Cake is a form of bread or bread-like food. In its modern forms, it is typically a sweet baked dessert. In its oldest forms, cakes were normally fried breads or cheesecakes, and normally had a disk shape. Determining whether a given food should be classified as bread, cake, or pastry can be difficult.
Modern cake, especially layer cakes, normally contain a combination of flour, sugar, eggs, and butter or oil, with some varieties also requiring liquid (typically milk or water) and leavening agents (such as yeast or baking powder). Flavorful ingredients like fruit purées, nuts, dried or candied fruit, or extracts are often added, and numerous substitutions for the primary ingredients are possible. Cakes are often filled with fruit preserves or dessert sauces (like pastry cream), iced with buttercream or other icings, and decorated with marzipan, piped borders or candied fruit.
Cake is often the dessert of choice for meals at ceremonial occasions, particularly weddings, anniversaries, and birthdays. There are countless cake recipes; some are bread-like, some rich and elaborate, and many are centuries old. Cake making is no longer a complicated procedure; while at one time considerable labor went into cake making (particularly the whisking of egg foams), baking equipment and directions have been simplified so that even the most amateur cook may bake a cake.
Cakes are broadly divided into several categories, based primarily on ingredients and cooking techniques.
Yeast cakes are the oldest and are very similar to yeast breads. Such cakes are often very traditional in form, and include such pastries as babka and stollen.
Cheesecakes, despite their name, aren’t really cakes at all. Cheesecakes are in fact custard pies, with a filling made mostly of some form of cheese (often cream cheese, mascarpone, ricotta or the like), and have very little flour added, although a flour-based or graham cracker crust may be used. Cheesecakes are also very old, with evidence of honey-sweetened cakes dating back to ancient Greece.

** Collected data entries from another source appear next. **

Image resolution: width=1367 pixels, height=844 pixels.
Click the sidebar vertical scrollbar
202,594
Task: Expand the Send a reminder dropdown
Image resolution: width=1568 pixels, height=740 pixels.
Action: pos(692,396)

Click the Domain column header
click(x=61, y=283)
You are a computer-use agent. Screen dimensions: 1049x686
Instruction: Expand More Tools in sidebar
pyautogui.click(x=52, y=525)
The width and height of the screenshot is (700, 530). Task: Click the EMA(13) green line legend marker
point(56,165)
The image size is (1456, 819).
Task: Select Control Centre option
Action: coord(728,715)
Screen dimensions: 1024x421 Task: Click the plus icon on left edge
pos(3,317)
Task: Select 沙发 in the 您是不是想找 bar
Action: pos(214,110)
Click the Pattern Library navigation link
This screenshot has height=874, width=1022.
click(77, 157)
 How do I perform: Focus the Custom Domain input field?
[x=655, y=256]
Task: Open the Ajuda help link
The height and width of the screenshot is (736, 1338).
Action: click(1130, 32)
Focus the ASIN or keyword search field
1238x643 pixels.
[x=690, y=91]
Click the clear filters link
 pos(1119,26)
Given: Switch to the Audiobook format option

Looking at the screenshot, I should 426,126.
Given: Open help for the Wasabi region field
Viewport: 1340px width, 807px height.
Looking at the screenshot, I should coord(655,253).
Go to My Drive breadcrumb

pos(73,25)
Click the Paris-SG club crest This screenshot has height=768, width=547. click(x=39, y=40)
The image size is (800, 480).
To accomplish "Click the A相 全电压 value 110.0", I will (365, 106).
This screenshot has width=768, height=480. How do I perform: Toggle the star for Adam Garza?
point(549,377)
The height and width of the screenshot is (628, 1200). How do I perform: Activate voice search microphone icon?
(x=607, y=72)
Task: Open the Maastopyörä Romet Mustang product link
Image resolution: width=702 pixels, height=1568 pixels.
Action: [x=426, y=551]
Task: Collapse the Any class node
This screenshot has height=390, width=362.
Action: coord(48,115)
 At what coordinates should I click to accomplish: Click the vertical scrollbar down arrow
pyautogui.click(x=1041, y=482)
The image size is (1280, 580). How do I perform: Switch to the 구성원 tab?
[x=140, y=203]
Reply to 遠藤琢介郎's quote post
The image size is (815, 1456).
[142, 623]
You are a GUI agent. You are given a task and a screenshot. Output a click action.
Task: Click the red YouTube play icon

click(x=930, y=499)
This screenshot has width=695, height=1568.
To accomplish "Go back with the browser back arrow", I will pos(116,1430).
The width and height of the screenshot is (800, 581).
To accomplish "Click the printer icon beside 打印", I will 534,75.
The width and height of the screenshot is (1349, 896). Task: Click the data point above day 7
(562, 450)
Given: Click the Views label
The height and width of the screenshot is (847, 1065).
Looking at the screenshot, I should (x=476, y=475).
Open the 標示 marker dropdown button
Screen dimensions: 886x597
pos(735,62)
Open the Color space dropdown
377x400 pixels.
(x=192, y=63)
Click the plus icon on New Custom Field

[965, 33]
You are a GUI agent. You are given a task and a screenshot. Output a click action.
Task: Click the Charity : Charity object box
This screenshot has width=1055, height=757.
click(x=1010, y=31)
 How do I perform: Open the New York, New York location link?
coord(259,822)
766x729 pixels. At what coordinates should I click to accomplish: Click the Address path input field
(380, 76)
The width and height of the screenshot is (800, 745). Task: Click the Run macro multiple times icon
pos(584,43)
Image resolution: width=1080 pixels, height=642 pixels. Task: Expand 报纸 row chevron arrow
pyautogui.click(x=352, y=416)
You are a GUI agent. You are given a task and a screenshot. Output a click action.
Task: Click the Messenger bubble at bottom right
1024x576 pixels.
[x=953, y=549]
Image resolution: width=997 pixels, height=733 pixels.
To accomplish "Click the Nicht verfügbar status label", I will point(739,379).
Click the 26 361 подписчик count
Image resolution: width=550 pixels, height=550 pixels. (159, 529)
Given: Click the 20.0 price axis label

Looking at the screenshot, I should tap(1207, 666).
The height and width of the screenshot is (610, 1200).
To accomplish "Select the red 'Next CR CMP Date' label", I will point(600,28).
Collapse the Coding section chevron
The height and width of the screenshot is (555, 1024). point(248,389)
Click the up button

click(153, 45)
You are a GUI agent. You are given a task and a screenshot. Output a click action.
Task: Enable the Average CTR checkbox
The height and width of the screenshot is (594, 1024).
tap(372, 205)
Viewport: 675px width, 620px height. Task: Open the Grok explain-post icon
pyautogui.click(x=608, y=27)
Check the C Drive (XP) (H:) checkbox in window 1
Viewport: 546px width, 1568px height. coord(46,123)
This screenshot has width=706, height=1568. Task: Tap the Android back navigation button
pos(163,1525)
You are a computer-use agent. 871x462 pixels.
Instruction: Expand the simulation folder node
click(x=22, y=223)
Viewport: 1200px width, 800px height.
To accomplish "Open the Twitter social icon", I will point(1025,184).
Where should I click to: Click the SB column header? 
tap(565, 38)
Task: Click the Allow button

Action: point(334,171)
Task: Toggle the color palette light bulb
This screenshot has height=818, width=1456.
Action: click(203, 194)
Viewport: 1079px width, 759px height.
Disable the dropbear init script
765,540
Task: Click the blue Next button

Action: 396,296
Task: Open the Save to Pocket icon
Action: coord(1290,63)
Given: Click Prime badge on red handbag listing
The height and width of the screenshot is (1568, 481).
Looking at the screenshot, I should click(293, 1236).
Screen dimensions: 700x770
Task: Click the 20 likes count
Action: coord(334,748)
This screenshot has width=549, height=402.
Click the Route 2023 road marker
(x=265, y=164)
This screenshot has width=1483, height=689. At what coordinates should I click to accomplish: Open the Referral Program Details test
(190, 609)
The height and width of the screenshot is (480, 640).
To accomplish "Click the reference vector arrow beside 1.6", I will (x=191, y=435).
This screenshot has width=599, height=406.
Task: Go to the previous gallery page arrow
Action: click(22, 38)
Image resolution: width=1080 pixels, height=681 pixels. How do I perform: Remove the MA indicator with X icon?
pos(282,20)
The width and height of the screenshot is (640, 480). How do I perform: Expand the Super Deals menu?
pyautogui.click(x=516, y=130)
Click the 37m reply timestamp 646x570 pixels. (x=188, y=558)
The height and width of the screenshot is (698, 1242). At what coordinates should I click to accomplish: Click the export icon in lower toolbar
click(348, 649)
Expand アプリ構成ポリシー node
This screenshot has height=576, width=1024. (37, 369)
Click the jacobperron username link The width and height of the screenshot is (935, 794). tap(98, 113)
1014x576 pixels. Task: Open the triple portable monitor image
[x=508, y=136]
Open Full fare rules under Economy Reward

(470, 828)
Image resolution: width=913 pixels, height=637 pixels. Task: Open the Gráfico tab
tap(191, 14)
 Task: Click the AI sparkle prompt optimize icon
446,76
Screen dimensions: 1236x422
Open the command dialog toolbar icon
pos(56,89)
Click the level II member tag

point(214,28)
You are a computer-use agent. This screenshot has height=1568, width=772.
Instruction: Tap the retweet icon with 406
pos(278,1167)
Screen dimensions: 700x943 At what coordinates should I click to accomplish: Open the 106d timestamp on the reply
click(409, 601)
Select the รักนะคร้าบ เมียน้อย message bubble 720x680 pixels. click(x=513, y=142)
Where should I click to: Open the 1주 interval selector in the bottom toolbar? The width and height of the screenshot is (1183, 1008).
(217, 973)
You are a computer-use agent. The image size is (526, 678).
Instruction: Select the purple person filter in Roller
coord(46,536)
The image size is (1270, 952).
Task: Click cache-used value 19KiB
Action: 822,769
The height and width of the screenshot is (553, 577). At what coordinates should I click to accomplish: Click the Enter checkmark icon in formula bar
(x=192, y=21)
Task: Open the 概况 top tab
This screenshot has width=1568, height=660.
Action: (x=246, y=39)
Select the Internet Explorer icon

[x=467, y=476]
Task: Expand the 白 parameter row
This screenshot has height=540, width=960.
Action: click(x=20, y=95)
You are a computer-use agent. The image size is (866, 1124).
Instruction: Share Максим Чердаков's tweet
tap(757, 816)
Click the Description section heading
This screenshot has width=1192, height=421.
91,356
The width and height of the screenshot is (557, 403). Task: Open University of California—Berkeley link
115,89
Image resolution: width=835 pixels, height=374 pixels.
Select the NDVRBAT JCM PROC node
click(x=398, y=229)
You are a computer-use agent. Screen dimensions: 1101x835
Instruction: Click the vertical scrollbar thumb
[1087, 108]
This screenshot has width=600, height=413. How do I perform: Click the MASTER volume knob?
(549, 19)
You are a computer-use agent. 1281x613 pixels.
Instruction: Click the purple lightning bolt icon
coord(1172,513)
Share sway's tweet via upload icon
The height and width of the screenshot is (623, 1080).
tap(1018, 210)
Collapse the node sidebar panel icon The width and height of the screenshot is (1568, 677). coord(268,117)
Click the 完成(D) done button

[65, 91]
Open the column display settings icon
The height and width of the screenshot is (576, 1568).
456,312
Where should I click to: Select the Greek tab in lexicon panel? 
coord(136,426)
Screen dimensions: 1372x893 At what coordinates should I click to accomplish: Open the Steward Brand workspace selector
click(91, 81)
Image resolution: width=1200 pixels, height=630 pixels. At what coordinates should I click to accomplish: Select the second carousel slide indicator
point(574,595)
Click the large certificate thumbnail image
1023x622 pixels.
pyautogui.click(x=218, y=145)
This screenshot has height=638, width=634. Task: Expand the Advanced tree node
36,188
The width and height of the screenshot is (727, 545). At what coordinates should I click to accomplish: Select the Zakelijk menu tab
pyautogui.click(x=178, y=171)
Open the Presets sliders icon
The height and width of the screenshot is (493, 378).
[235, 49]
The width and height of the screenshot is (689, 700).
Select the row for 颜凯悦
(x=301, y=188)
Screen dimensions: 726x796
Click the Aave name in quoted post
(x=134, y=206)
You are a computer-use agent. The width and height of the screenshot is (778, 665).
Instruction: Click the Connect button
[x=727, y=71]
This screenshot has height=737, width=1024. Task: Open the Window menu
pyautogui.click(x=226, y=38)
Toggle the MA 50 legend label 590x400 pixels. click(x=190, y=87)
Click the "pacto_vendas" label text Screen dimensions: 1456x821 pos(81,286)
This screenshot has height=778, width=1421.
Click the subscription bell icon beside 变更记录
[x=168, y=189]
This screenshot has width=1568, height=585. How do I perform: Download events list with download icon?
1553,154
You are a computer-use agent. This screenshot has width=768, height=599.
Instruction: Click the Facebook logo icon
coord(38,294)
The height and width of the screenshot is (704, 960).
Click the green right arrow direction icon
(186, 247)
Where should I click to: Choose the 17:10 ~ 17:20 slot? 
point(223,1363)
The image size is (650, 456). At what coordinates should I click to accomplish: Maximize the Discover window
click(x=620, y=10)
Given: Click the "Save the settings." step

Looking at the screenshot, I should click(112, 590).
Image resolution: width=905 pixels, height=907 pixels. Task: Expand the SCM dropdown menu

Sponge cakes are thought to be the first of the non-yeast-based cakes and rely primarily on trapped air in a protein matrix (generally of beaten eggs) to provide leavening, sometimes with a bit of baking powder or other chemical leaven added as insurance. Such cakes include the Italian/Jewish pan di Spagna and the French Génoise. Highly decorated sponge cakes with lavish toppings are sometimes called gateau; the French word for cake.